At the time, I answered that it starts with cleaning up my space so I feel prepared to sit down and create. But after thinking about it some more, there are two other parts to the process that come way before cleaning and go deeper than just than tidying up the pens and loose papers on my desk.
A Little Background
Before I jump into how I arrived at my current creative process, I want to share a little about how I pretty much didn’t have one of my own despite being “creative” practically my whole life.
The people who know me would probably tell you I was always a creative person. Since starting art classes at 5 years old, graduating from university with an architecture degree, and then working as a designer for over a decade, I was always involved in something artistic.
I used to think the time I spent at work designing for clients (while implementing my boss’ input and anyone else who might have an opinion on the project) meant I was being creative everyday. But what I discovered just this past year is that when it came to creating for myself, I wasn’t entirely sure what I was doing.
I had gotten really good at channeling my creativity to bring other people's ideas and styles to life, but I wasn't sure what my own style was or what I even wanted to create. When I was creating for others, there was a process to follow: collect the requirements, research solutions, implement into design, present for feedback, and repeat.
But when it came to my creating for myself, there was no one telling me what to do.

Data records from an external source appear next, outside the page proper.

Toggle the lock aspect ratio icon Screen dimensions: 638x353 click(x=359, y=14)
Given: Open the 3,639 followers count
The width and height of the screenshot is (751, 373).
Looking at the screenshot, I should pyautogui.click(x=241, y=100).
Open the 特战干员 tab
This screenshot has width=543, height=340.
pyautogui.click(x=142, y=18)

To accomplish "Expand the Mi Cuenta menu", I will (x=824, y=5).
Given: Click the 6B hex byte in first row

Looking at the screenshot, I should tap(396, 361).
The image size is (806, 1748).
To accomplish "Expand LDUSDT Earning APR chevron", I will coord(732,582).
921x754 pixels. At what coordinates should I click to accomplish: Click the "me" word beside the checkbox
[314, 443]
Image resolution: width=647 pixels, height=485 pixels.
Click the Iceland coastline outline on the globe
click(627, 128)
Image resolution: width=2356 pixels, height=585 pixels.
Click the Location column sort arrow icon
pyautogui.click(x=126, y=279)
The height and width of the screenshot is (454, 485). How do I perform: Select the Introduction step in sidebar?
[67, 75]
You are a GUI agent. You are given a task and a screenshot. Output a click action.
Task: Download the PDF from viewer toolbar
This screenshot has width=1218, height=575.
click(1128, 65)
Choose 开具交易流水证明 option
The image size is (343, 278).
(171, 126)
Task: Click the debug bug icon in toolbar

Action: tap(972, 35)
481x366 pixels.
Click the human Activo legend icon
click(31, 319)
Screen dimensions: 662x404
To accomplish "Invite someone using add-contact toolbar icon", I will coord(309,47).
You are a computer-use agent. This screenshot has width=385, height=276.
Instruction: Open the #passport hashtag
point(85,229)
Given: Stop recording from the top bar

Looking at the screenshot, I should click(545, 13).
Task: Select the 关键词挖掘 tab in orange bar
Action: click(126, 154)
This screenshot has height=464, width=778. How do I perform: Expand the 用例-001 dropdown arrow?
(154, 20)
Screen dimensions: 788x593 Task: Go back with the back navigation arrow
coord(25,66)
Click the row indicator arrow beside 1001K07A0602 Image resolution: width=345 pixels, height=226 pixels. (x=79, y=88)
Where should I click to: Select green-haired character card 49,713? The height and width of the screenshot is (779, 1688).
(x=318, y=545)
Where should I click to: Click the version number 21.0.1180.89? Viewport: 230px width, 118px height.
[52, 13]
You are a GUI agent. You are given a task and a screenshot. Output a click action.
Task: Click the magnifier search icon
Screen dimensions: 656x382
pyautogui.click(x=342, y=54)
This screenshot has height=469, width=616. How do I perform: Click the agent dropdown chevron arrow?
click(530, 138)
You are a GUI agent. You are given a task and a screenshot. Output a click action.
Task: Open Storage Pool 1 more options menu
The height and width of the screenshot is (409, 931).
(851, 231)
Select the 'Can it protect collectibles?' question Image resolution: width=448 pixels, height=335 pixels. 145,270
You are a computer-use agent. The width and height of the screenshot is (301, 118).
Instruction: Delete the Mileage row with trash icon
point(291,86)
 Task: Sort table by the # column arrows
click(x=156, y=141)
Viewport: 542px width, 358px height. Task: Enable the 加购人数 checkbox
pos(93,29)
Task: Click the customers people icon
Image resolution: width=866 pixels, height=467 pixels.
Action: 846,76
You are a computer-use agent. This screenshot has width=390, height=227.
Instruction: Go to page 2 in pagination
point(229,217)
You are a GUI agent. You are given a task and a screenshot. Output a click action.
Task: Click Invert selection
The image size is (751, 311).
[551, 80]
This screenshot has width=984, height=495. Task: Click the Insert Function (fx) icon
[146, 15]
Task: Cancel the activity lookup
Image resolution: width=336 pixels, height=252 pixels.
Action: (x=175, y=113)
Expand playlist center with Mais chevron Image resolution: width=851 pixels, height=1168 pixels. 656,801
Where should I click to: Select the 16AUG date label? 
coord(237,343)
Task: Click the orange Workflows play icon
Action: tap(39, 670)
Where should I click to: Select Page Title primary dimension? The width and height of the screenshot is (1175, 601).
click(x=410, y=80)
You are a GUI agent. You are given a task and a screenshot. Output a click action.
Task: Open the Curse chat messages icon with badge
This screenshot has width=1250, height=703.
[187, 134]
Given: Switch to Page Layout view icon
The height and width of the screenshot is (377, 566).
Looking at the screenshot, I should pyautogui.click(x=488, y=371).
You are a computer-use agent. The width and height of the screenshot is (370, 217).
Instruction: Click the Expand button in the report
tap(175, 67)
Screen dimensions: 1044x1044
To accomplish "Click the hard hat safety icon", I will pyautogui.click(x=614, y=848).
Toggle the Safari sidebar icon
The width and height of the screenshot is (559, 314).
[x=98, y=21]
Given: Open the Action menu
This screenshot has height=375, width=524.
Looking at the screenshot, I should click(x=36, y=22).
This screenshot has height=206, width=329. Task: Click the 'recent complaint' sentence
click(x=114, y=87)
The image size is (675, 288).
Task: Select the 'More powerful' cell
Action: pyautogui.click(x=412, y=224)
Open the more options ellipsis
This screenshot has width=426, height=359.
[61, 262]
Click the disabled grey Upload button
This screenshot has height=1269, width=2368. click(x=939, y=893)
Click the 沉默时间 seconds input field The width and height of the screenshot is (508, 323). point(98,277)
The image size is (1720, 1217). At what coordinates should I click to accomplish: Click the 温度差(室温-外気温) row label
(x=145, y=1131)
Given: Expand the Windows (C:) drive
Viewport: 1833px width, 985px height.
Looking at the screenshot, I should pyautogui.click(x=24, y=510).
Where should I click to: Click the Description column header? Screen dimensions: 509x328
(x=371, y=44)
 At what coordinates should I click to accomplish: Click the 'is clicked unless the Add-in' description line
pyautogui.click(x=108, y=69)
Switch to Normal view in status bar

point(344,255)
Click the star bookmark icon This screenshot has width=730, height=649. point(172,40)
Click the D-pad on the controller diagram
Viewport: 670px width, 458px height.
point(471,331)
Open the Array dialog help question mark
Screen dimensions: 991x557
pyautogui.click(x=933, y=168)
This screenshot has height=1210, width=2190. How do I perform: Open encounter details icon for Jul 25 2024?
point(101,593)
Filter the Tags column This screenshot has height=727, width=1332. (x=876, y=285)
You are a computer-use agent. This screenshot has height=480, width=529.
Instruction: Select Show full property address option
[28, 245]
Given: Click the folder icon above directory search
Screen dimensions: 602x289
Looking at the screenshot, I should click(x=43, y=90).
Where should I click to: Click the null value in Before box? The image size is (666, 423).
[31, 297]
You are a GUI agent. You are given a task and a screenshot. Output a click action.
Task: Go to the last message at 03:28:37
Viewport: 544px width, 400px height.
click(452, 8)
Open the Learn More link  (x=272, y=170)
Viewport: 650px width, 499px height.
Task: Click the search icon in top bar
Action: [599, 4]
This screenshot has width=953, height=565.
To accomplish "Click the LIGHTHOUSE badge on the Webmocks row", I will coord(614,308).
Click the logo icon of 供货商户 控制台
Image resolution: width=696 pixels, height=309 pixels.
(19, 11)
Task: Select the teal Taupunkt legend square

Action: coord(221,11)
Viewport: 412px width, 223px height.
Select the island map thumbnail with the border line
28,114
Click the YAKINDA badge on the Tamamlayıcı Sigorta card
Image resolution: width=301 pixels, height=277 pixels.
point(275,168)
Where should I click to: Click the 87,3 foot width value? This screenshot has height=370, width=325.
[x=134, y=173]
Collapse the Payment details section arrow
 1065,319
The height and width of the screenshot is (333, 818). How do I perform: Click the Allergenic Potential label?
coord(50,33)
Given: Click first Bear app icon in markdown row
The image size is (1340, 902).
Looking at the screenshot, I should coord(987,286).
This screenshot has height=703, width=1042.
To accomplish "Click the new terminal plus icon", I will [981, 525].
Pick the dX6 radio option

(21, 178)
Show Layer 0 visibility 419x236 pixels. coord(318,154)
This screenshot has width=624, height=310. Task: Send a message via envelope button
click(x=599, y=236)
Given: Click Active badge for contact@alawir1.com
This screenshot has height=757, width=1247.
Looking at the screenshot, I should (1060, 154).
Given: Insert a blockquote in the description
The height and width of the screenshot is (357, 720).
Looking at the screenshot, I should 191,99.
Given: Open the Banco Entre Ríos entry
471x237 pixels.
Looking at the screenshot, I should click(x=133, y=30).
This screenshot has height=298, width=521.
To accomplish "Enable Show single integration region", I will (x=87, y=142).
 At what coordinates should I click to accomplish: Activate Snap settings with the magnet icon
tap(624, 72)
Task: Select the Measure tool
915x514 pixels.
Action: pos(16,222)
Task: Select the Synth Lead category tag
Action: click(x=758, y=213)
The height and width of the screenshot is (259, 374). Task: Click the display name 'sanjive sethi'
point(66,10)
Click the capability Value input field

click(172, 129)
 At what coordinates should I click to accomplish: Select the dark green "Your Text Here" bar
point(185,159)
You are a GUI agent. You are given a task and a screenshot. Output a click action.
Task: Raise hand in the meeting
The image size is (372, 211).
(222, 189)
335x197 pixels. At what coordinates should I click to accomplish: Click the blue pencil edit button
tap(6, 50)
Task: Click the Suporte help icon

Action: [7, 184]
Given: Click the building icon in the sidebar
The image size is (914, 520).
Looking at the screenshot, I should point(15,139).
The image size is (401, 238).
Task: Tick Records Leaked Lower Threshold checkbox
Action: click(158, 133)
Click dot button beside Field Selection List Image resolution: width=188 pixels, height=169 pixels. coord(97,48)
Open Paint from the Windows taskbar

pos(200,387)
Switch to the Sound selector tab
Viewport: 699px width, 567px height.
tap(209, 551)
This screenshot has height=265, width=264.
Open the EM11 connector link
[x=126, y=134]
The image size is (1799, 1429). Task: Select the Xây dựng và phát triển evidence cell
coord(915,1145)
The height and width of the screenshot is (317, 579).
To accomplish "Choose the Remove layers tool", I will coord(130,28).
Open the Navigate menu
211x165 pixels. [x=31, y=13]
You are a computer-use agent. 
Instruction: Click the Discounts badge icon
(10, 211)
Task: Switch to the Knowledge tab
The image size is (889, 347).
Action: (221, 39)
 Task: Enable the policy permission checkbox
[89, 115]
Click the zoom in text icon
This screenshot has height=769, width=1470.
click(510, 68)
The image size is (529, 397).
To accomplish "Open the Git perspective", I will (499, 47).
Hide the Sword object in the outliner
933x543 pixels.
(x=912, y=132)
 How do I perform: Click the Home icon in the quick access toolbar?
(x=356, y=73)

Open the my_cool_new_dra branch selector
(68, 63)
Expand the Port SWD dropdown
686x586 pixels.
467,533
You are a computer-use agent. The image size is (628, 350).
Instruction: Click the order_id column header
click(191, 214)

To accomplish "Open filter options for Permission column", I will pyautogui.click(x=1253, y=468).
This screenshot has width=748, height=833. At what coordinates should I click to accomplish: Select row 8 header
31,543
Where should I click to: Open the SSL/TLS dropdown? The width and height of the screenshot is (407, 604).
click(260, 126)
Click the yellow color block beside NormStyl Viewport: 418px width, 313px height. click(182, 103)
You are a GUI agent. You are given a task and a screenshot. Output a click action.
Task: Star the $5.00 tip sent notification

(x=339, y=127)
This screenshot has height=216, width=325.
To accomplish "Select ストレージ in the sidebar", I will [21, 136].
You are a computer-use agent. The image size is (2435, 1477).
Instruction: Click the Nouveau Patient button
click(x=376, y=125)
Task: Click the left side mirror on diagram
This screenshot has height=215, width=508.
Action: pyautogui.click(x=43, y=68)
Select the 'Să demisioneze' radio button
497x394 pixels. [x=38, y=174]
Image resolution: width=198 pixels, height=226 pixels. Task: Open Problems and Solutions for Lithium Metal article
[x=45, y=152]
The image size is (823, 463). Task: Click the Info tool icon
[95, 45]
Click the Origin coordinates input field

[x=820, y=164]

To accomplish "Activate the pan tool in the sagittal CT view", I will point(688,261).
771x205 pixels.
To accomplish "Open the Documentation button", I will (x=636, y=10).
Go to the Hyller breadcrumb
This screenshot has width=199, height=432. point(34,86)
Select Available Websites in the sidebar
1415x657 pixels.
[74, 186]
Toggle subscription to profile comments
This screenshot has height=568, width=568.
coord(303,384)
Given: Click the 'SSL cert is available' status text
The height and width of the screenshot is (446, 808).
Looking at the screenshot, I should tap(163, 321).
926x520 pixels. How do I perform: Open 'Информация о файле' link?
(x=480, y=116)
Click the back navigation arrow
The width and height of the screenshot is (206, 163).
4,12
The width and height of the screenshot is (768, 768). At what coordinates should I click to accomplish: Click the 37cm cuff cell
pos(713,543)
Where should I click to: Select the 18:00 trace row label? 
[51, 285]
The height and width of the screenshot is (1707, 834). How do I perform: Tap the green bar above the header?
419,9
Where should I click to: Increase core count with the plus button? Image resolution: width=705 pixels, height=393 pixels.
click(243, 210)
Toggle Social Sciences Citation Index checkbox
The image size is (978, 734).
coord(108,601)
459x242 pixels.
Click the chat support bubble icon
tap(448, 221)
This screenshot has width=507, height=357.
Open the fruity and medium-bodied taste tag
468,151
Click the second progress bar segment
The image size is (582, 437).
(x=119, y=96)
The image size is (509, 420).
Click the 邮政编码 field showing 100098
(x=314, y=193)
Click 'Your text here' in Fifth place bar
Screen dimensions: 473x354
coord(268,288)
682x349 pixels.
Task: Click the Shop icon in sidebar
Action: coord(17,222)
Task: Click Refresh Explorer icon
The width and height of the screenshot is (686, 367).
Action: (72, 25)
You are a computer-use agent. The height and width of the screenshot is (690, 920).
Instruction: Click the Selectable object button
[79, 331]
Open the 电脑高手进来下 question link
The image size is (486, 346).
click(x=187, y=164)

I didn’t have a list of requirements, no immediate problems to provide solutions for, and no real deadlines to hit. It was just me, some art supplies, and a big blank sheet of paper.
I remember thinking to myself “…now what?” I got everything out and was ready to paint and drew a complete blank. I also knew that whatever I was going to put down on that paper was going to suck and there was nothing I could do about it except just get over myself. I think I ended up painting some really sad looking beets. I’m not 100% sure because I threw it away almost immediately, but now I wish I kept them!
What I realized was that I wasn’t feeling inspired or confident and knew I wasn’t going to keep up painting if things were going to continue on this way.
Partly by accident and partly by nature, I’ve found a creative process that has become about getting into the creative mindset, fighting any fears about creating terrible work, and giving myself the space to make anything I want.
I did some thinking and it comes down to three things in no particular order: reading, writing, and cleaning.
Before I started reading more heavily the past year, I think I had read only a handful of books in the last 10 years. Isn’t that sad? Reading has had the most impact on my creativity. Somehow in the last year I ended up reading a lot of self-help, feel-good books either on my own or that were gifted to me.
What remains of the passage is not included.